■ **Text**:
Outrage is a term that expresses moral condemnation for unjust gains. The NLRB decision that has so upset Abbott comes from a dispute between Boeing and the International Association of Machinists and Aerospace Workers in Seattle. The Board has found that Boeing discriminated against airline manufacturing workers for exercising their legal right to strike. This case has been widely commented on in the professional community of labor specialists: contrary to the anti-union legal brief that Abbott filed, there is virtually no question at all that Boeing is guilty of violating the law. Its executives gave a public interview in which they said that the company shifted production from Seattle to a new non-union facility in right-to-work South Carolina because employees went on strike.
Such labor disputes are arcane in contemporary America where the rate of union membership has collapsed to about 6%. So some explanation of what is at stake is needed. The first is the right to form a union. For 200 years, Americans have had the right to form a union to advance their interests at work, including the right to strike. 75 years ago the U.S. Congress put these rights into federal statute law in the National Labor Relations Act and it created the NLRB to make sure the law was carried out. One of the bedrock principles of the American legal tradition that underlies labor law is that individuals have freedom of association and that they cannot be punished for exercising this right. Of course, the typical employer does not want his employees to form a union because it challenges his undivided power; he thinks it is in his economic interest to fight the union. Texas and 20 other states passed so-called right-to-work laws in the 1940’s to help employers block the NLRA. The core provision of right-to-work is that no employee can be forced to pay dues as a condition of employment. Sound good to you? Who wants to pay dues? The purpose of union dues has been lost to history – it is certainly not explained to young people in Texas high school civics textbooks.

■ **Supplied material**:
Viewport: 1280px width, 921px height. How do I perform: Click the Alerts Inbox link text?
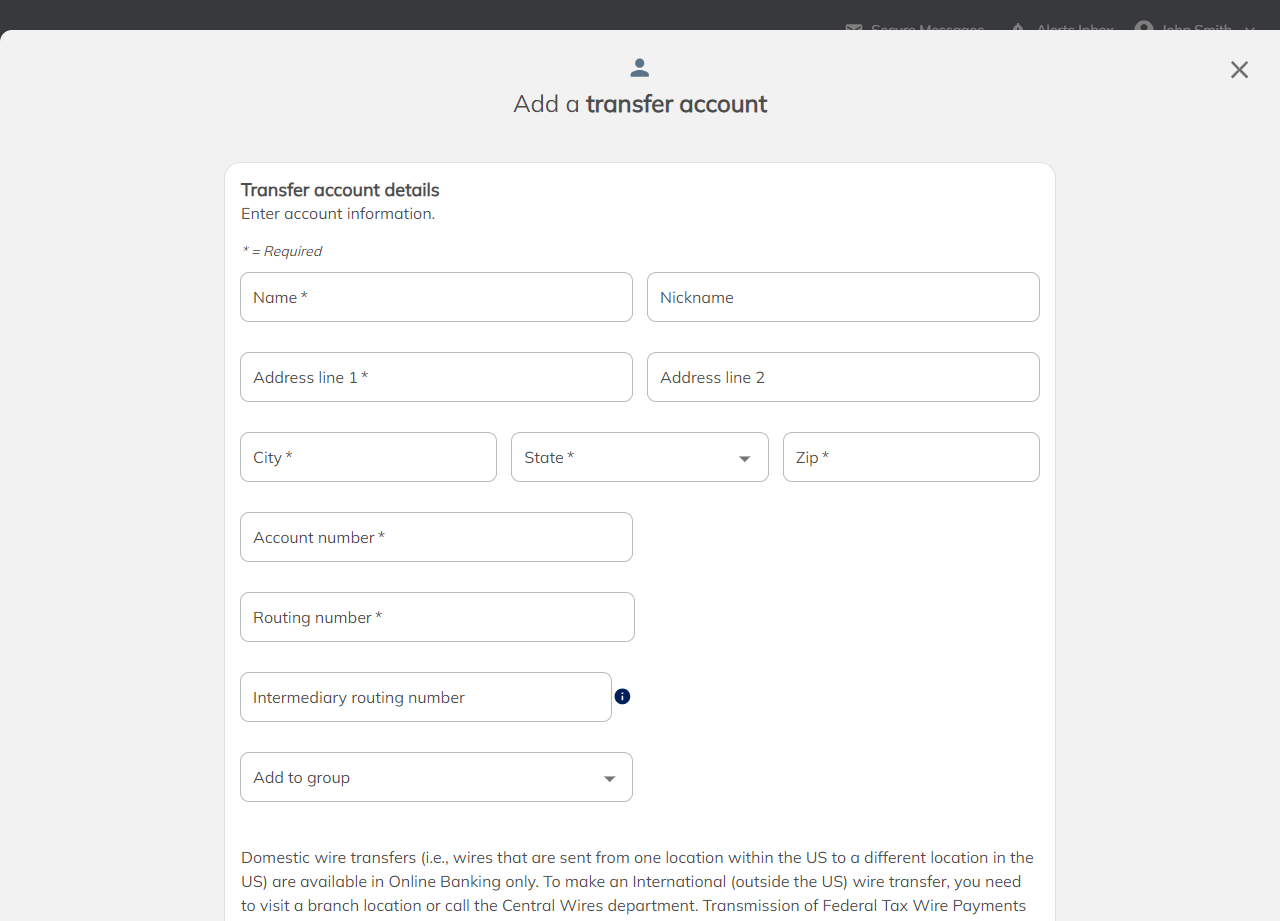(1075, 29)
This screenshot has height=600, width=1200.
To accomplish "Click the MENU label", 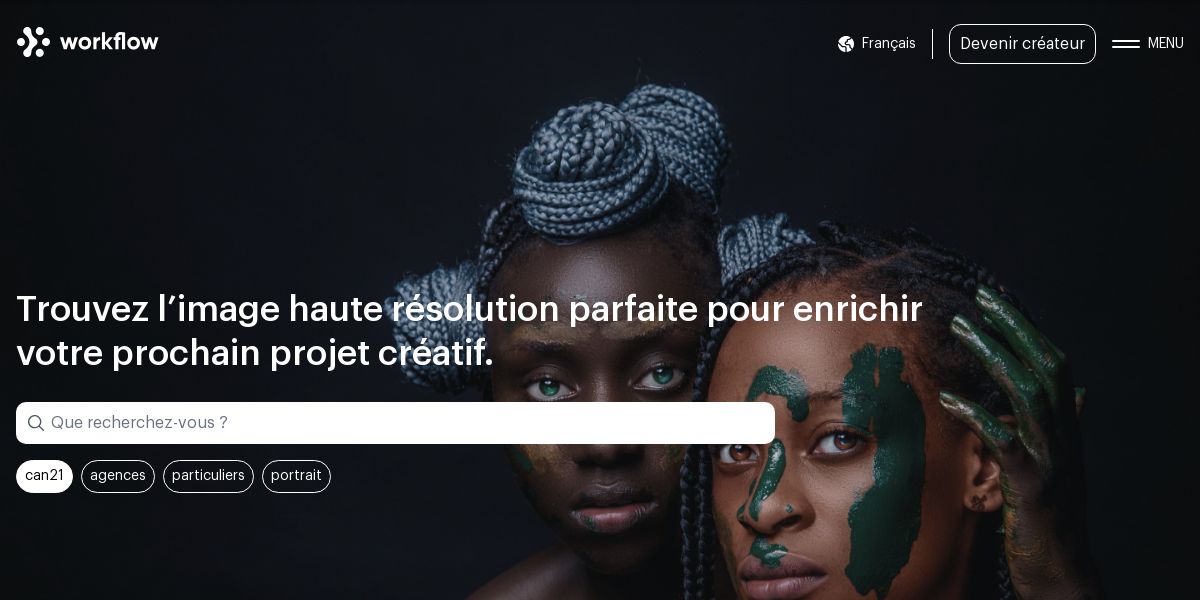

■ **Required work**: Reproduce the passage on the Boeing labor dispute verbatim, starting at "Outrage is a" and ending at "went on strike.".

■ **Problem solution**:
Outrage is a term that expresses moral condemnation for unjust gains. The NLRB decision that has so upset Abbott comes from a dispute between Boeing and the International Association of Machinists and Aerospace Workers in Seattle. The Board has found that Boeing discriminated against airline manufacturing workers for exercising their legal right to strike. This case has been widely commented on in the professional community of labor specialists: contrary to the anti-union legal brief that Abbott filed, there is virtually no question at all that Boeing is guilty of violating the law. Its executives gave a public interview in which they said that the company shifted production from Seattle to a new non-union facility in right-to-work South Carolina because employees went on strike.